Le ultime settimane hanno segnato un’inversione di tendenza nel mercato dei media in Italia. Dal punto di vista dei grandi broadcaster, internet non è più il nemico da contrastare, ma il nuovo mezzo da sfruttare e trasformare a propria immagine e somiglianza.
Nel mondo degli “over the top” stanno irrompendo le armate televisive, cariche di denari da investire. E i gestori delle autostrade telematiche, alle prese con una richiesta di banda in crescita esponenziale, sono pronti a garantire corsie privilegiate per gli ambíti contenuti video. Poco importa che in gioco vi sia il bene essenziale della neutralità della rete. E’ in atto una battaglia tra due opposte concezioni: da una parte l’ideale dei fondatori del web, la visione di un brainstorming globale e democratico in cui ognuno può far sentire la propria voce e condividere le idee, senza temere discriminazioni; dall’altra il grande business dei contenuti a pagamento, delle offerte “premium”, dei giardini recintati dell’entertainment brandizzato.

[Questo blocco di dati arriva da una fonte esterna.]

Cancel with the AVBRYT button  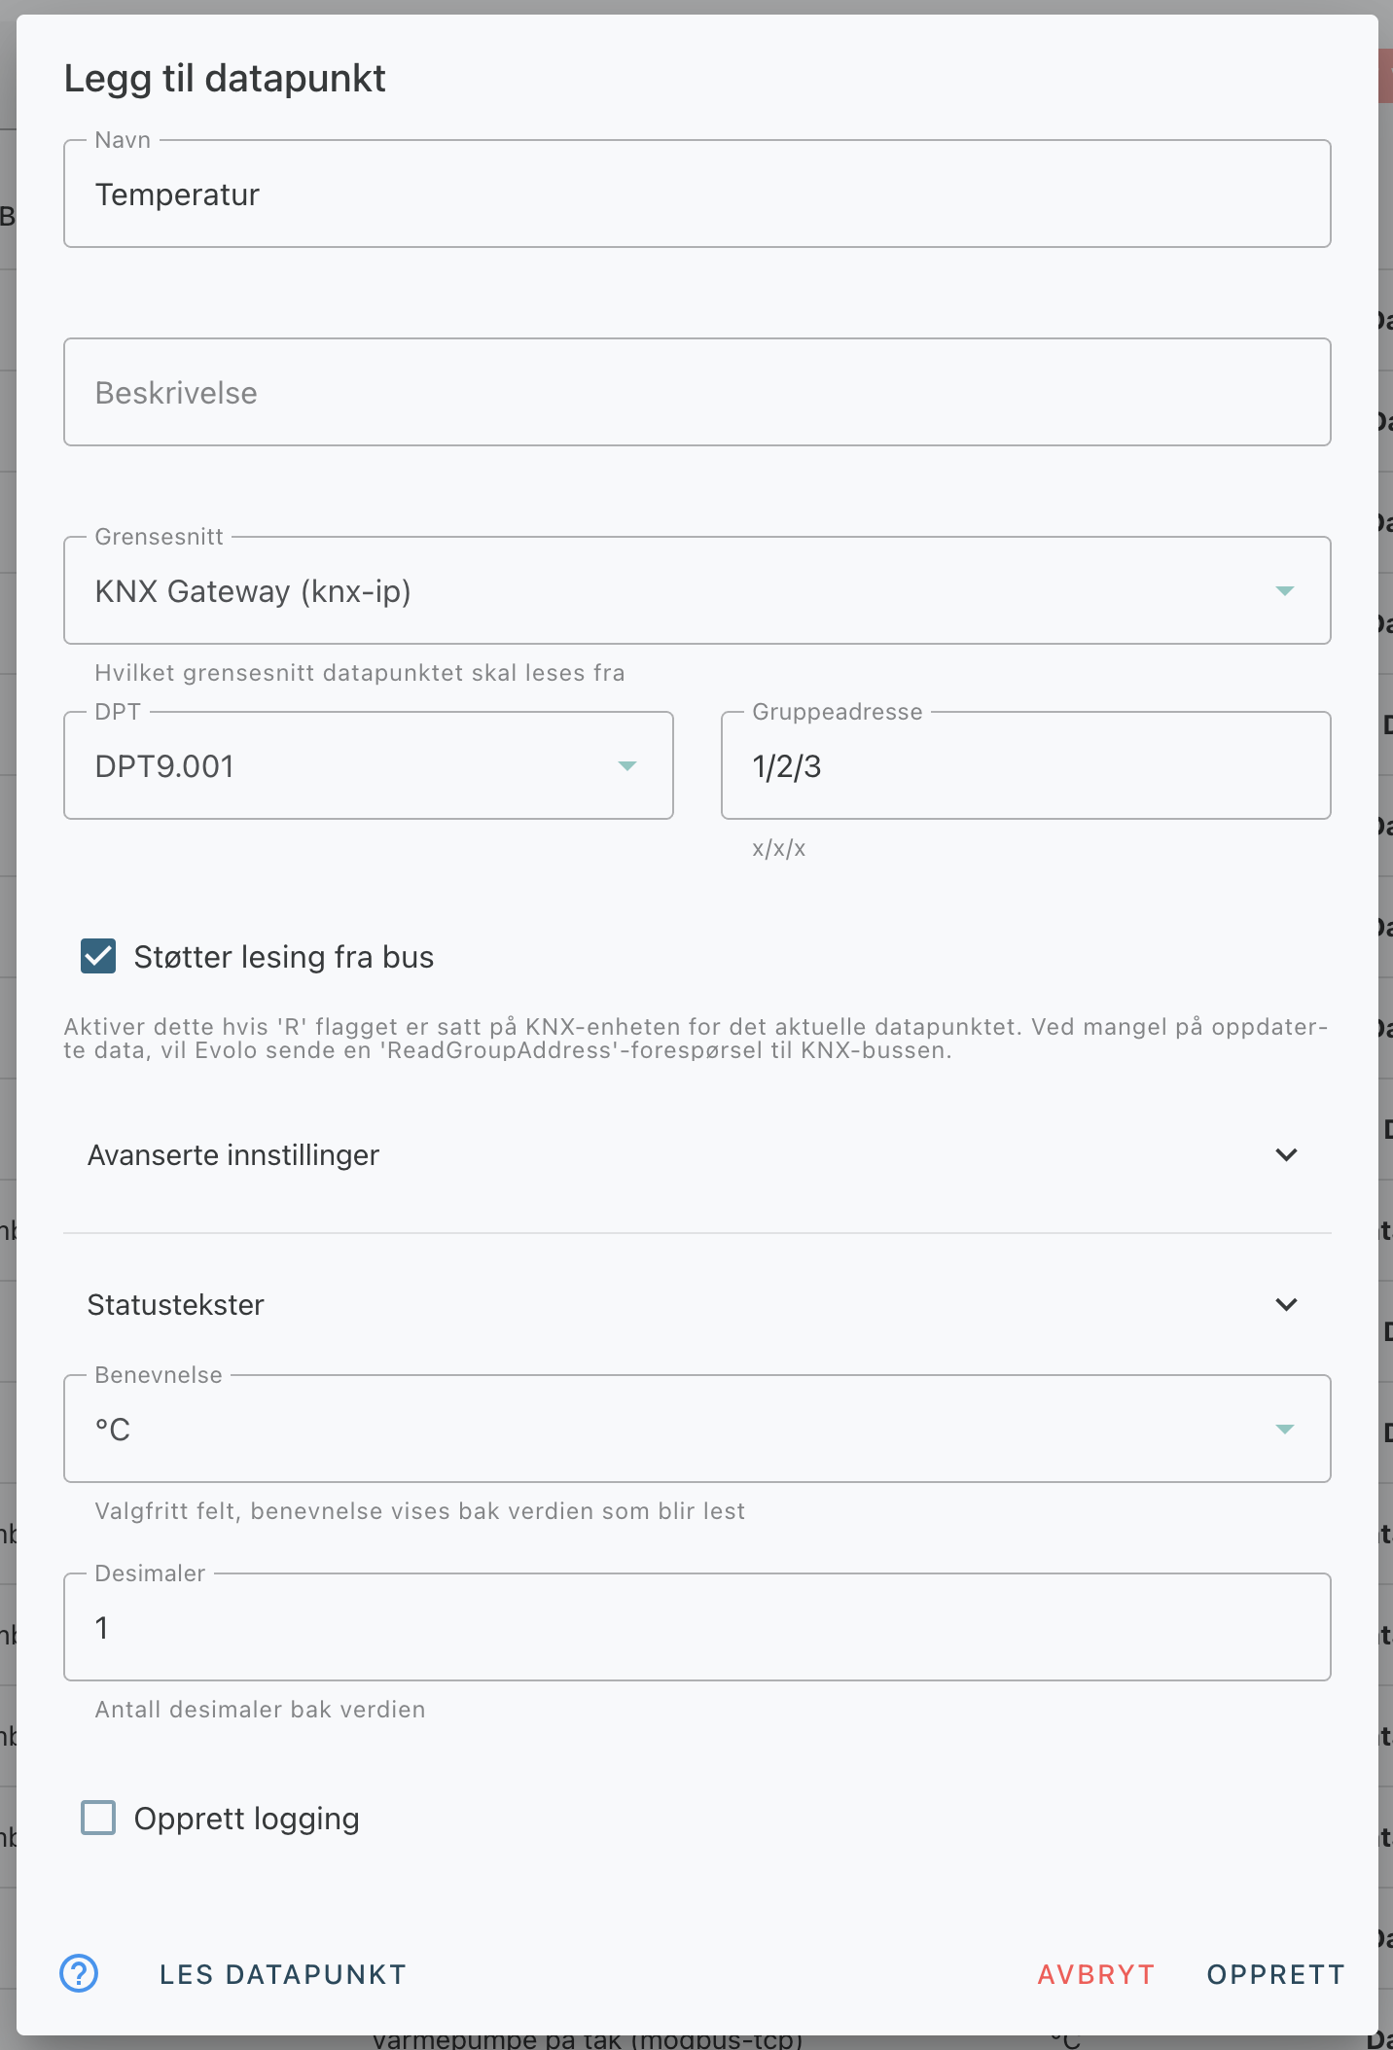click(1096, 1974)
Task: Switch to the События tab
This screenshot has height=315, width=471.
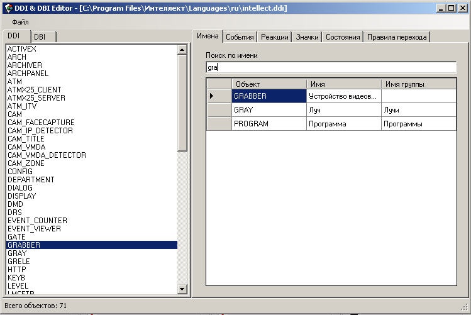Action: pos(240,37)
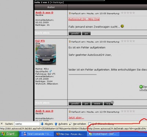Click the Firefox icon in taskbar
Screen dimensions: 147x137
tap(58, 134)
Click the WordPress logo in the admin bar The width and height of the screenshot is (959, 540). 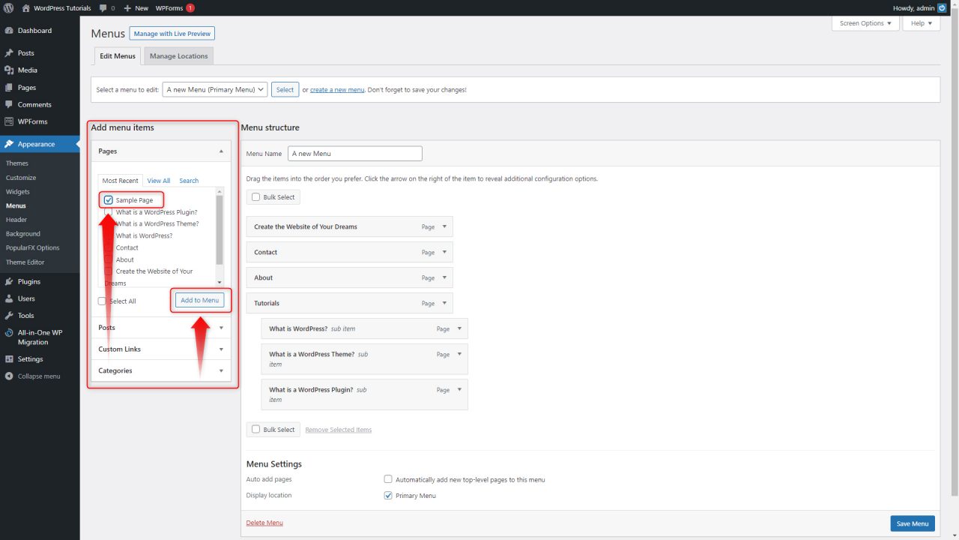click(x=7, y=8)
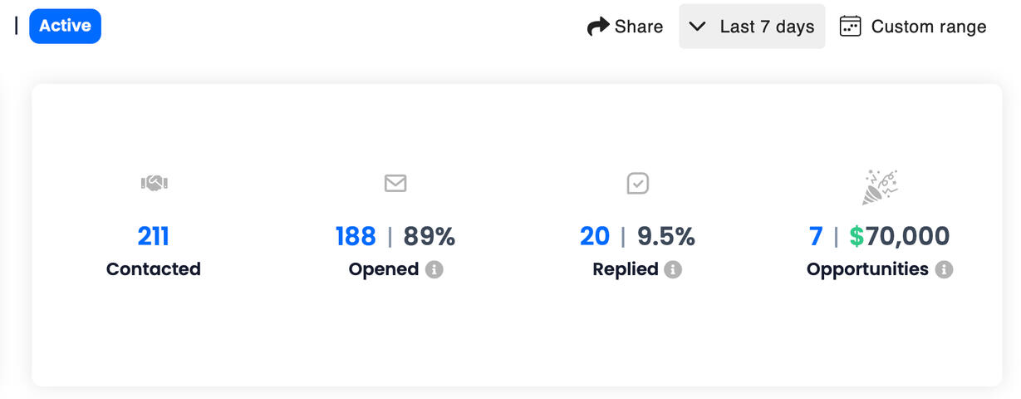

Un conflitto che coinvolge due diverse visioni del mondo, tra chi predilige l’uso creativo di una tastiera e chi ama rifugiarsi nell’angustia tranquillizzante di un telecomando. La coesistenza appare difficile, senza intervento dei regolatori. Si accettano scommesse su quali saranno le scelte della politica di fronte al dilemma: salvare il cittadino-navigatore, dotato di curiosità e intelligenza critica, o l’utente-telespettatore, docile consumatore di luccicanti contenuti preselezionati? (E.D.*)
(*) Già: da questa settimana gli editoriali di NL non sono più un’esclusiva del direttore…. (M.L.)